ÖĞüTME a. Öğütmek eylemi.
*Boyac. Homojen bir karışım elde etmek amacıyla, pigmentleri ve olası dolgu gereçlerini bir bağlayıcı (su, tutkal, yağ, yapay reçine, vb.) içinde, mekanik yolla dağıtma. (Sanayide bu işlem öğütücülerde yapılır. Boyaları kullanılabilir kıvama getirmek için, karışım daha sonra karıştırıcılarda inceltici ve çözücülerle sulandırılır.)
*Kâğ. san. Bastrıçsız öğütme, kâğıt hamuruna düşük basınçlı bir öğütme işlemi uygulama.
*Ormanc. Öğütme odunu, talaş levha ya da kâğıt hamuru yapmaya yarayan ağaç parçaları ya da hızar artıkları.
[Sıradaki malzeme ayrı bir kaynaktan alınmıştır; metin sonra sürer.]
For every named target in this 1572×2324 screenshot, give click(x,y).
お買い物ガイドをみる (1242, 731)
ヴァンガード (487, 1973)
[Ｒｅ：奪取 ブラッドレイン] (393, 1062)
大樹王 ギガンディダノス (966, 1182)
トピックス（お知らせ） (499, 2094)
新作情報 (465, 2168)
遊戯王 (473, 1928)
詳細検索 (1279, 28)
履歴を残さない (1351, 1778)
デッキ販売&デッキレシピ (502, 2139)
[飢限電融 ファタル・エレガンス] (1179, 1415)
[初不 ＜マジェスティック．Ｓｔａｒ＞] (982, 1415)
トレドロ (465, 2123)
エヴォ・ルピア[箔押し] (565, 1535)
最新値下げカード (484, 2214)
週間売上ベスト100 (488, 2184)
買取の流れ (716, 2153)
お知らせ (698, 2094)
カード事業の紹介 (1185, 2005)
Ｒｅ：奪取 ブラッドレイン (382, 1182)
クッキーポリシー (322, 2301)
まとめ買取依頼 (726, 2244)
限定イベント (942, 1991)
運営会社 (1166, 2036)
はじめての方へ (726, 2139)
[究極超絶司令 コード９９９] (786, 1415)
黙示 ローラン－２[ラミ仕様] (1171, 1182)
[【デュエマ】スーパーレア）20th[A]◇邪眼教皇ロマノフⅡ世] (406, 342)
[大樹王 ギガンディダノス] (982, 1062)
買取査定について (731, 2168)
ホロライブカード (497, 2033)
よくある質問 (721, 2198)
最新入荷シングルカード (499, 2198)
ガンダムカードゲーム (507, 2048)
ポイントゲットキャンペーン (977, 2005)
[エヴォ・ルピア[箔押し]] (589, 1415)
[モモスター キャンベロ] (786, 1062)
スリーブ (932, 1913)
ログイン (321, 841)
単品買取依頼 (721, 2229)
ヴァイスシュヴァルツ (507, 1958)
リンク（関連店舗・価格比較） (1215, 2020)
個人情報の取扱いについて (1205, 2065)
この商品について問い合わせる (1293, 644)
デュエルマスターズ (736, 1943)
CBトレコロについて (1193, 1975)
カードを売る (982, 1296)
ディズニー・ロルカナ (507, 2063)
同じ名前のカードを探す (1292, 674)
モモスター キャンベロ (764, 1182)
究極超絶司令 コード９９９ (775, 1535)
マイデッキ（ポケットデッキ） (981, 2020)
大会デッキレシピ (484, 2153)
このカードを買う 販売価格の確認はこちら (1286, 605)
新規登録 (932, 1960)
*Teknol. Bir maddeyi, ya kullanıldığı boyutlara getirebilmek ya da heterojen bileşenlerinin ayrılmasını kolaylaştırmak için parçalayarak ya da düzgün boyutlara getirerek sınıflandırılmalarını kolaylaştıracak biçimde belli bir boyuta indirgemeye dayanan işlem: yıkanmak üzere hazırlanan maden kömürü, heterojen cevherler vb. (Bu işlem, en pahalı mekanik cevher hazırlama işlemi olan kırma yoluyla gerçekleştirilir.) [Bk. ansikl. böl.] || Öğütme makinesinden geçirmek eylemi. || Öğütme makinesi, metalürji fabrikalarında cevherleri öğütmede kullanılan ve aynı zamanda çeşitli sanayi kollarında çok ince tozlar elde etmeye de yarayan aygıt. (Bk. ansikl. böl.)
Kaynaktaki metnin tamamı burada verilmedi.